Medien im "tiefen Tal" - Branchenriese Bertelsmann muss kürzertreten

Nach der in der jüngeren Bertelsmann-Geschichte beispiellosen Aufräumaktion sollte es durch gezielte Investitionen - etwa in den als lukrativ erachteten Bildungssektor - massiv aufwärts gehen.

Berlin (dpa) - Es ist eine starke Geste und sie kostet die Bertelsmann-Chefs Millionen in ihrer Privatschatulle. 2009, im Jahr der Wirtschaftskrise, wolle die Konzernspitze auf alle Boni und damit "mindestens 50 Prozent" der Bezüge verzichten, kündigte der Vorstandsvorsitzende von Europas größtem Medienhaus, Hartmut Ostrowski, am Dienstag in Berlin überraschend an. Zu der Ankündigung hatte sich Ostrowski spontan entschlossen, obwohl das solide Familienunternehmen keine Staatshilfen nötig hat und keine fremden Aktionäre bedienen muss. Es geht nicht um Kleingeld: Insgesamt 22 Millionen Euro hatte das Top-Management für 2008 überwiesen bekommen.

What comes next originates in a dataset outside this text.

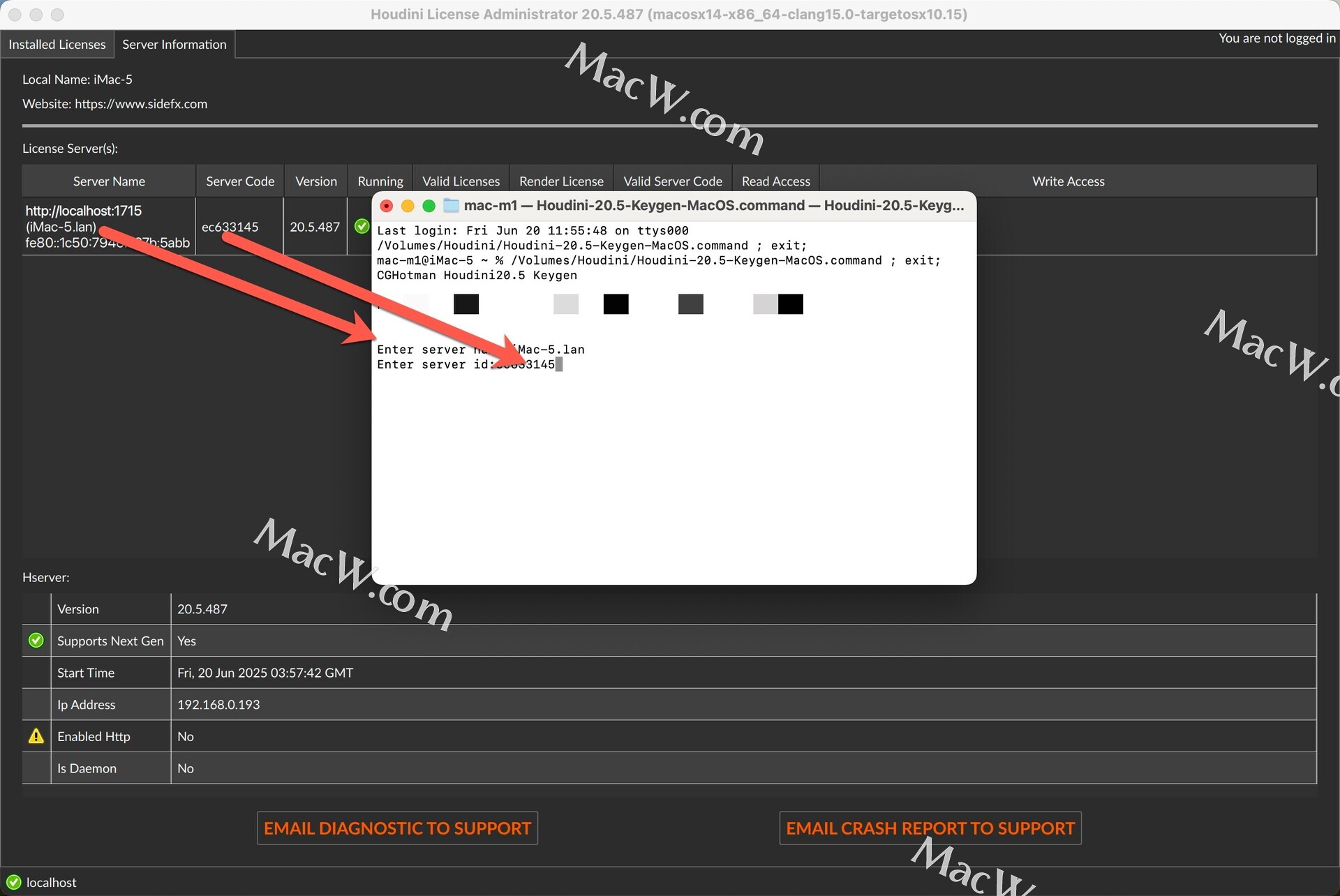
Task: Minimize Terminal window with yellow button
Action: tap(408, 206)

Der Verzicht der Top-Manager soll ein Zeichen sein, in einer Zeit, in der die Medienbranche durch "ein tiefes Tal" schreitet. Wie tief dieses ist, habe er bei seinem Amtsantritt als Vorstandschef nicht absehen können, sagte Ostrowski. "Ich habe keine Wirtschaftskrise vorhersehen können." Inzwischen sieht er klarer: Zweistellige Einbrüche bei den Werbeeinnahmen im europaweiten Fernsehgeschäft, zurückgehende Anzeigenbuchungen und Zurückhaltung der Verbraucher beim Konsum.

Noch vor einem Jahr hatte Ostrowski ehrgeizige Ziele verkündet. Von 18 auf 30 Milliarden Euro sollte der Umsatz von Europas größtem Medienkonzern bis zum Jahr 2015 in die Höhe schnellen, allein das organische Wachstum sollte jährlich vier Prozent betragen. Die Wirtschaftskrise machte Ostrowski einen dicken Strich durch seine Rechnung.

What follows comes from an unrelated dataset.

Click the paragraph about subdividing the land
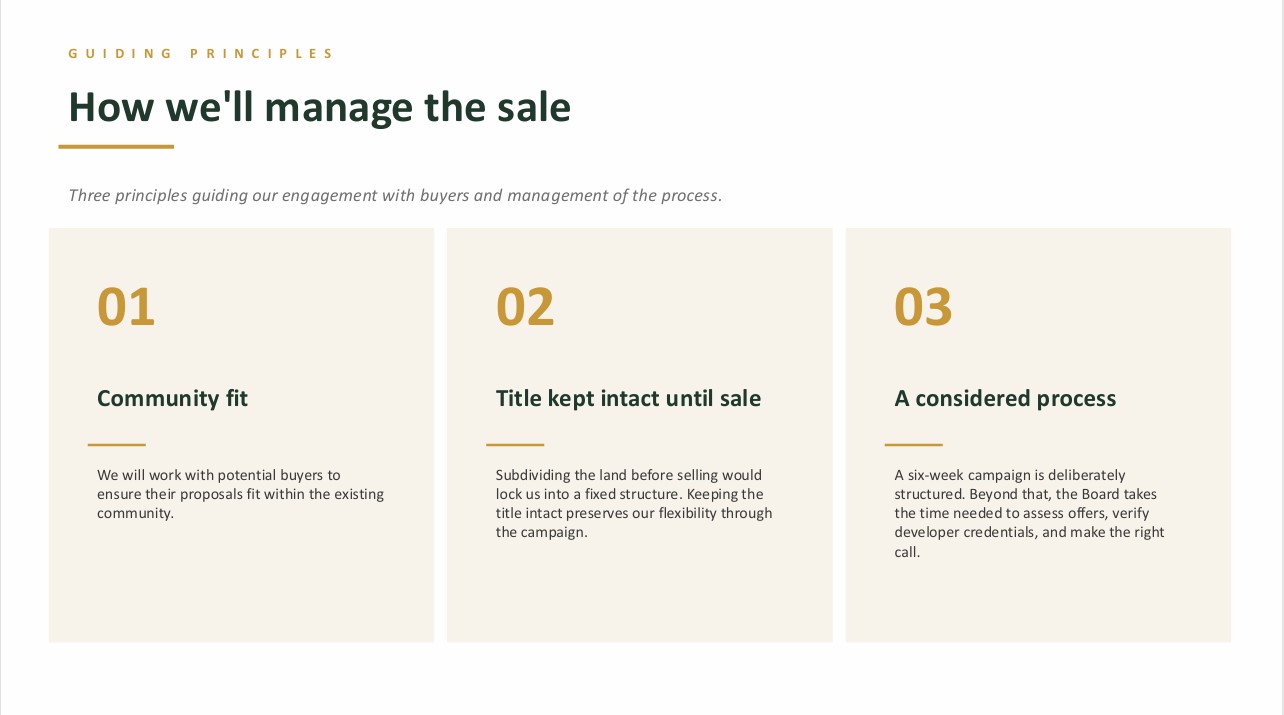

Allein beim britischen Fernsehsender Five waren 2008 mehr als 300 Millionen Euro Abschreibungen fällig, weil die Werbemärkte auf der Insel in der zweiten Jahreshälfte völlig einbrachen und damit die Einnahmeerwartungen nicht mehr zu erfüllen waren. Nicht zuletzt dies ließ den Nettogewinn beim Bertelsmann-Konzern 2008 auf 270 Millionen Euro und damit den niedrigsten Wert seit fünf Jahren sinken.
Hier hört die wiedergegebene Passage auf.